За поселком Павел совсем преобразился: походка стала пружинистой, нос горбится по-особому хищно и радостно. В лесу облегченно заговорили все сразу.
Но тут же притихли. В поселке что-то началось: крики, женский плач. Пошли быстрее, Теперь говорит один лишь Павел:
– Партизаан должен идти и все примечать. Ямка, пень – тут можно залечь в случае чего. Прошел ямку – намечай следующий рубеж…
На опушке встретили Лесуна с топором и жердью на плече. Тут же под дубами оставались до вечера. «Баба» принесла два кувшина молока и большую ковригу.
Артем ушел к поселку.
Вернулся он только под вечер. Ничего не говоря, сел на пень, который ему почтительно уступили, и начал сворачивать цигарку.
Толя с ненавистью смотрел на волосатые руки, занятые табаком, точно это они мешали человеку говорить.
– Что там? – не выдержал Алексей.
– Надрожались.

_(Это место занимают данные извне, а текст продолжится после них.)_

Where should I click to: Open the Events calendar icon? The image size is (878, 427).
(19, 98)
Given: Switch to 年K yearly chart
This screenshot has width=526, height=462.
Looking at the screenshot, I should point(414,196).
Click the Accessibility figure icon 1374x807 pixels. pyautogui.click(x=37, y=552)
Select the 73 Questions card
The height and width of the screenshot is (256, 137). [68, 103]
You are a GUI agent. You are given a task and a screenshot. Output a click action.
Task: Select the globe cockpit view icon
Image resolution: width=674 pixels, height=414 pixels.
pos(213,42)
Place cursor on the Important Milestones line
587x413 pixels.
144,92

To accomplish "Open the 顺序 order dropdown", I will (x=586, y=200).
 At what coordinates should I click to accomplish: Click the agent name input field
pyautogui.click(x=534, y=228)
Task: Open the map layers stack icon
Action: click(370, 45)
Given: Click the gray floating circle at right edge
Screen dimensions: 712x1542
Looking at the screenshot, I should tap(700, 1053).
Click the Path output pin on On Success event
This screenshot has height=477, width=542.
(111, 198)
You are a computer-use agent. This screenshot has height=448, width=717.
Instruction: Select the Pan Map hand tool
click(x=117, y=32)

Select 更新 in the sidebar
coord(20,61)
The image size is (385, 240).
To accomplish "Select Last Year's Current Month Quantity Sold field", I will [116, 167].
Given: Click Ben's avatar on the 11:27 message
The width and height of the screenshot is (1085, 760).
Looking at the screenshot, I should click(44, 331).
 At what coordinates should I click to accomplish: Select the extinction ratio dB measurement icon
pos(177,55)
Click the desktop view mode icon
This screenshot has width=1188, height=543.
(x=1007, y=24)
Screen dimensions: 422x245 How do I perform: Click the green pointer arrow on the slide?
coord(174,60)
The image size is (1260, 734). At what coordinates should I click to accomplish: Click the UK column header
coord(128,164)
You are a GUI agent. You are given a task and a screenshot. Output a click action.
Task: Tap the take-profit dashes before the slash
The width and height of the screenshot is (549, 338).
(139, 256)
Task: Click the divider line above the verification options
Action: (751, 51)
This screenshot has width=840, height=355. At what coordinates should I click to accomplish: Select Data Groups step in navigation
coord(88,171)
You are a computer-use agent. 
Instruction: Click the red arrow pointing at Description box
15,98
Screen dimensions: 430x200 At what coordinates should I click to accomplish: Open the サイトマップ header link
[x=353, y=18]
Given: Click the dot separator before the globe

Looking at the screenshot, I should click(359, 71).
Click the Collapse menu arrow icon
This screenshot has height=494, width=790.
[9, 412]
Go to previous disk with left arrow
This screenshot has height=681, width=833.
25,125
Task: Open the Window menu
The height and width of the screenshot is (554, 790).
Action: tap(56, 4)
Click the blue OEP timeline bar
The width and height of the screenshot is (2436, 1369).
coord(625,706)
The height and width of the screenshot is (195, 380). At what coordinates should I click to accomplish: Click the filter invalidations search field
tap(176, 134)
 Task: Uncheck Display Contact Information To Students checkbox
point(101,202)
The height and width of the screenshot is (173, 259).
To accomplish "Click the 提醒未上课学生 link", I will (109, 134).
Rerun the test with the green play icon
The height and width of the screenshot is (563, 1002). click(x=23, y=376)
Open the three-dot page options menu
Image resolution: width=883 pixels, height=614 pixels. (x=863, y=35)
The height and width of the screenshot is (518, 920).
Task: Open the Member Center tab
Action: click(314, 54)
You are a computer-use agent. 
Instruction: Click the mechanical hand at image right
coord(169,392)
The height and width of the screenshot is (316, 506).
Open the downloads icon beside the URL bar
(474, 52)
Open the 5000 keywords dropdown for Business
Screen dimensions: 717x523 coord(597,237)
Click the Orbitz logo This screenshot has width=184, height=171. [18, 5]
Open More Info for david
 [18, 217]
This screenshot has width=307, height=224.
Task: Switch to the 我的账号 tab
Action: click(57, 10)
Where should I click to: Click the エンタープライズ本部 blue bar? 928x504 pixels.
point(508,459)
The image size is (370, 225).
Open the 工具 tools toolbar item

Согнали всех за проволоку. Табор целый: дети, бабы. И я подсунулся, хотел сблизку разглядеть, а этот завкомовец Пуговицын – цап меня. Матка ваша испугалась, подумала, что и у меня побывали. Твоей женке, – он повернулся к Павлу, – плохо было, а теперь ничего. До притемков держали. Шумахер все бегал за немцами, уговаривал. А человечек он полезный. Понаехали из города какие-то. Документы давай проверять. Не бумажки, а молодые вам нужны! Ищи-свищи. Разбежались, а которые под завод, в трубы позаползали. Домой пойдете завтра, мати приказала. Перин у меня на вас не припасено, снопы под гумном стоят. Распустил – и канапа тебе, хочешь – спи, хочешь – мышей гоняй. Не заскучаешь.
Ужинали при лучине.
– Вот когда-то, – вспоминал Артем, дуя на горячую картофелину, – над корытом с водой защемишь лучину в светец, и хорошо. Как-то свелось все. И сделать руки не доходят. А вот так навалом – смоляков много надо, но набраться.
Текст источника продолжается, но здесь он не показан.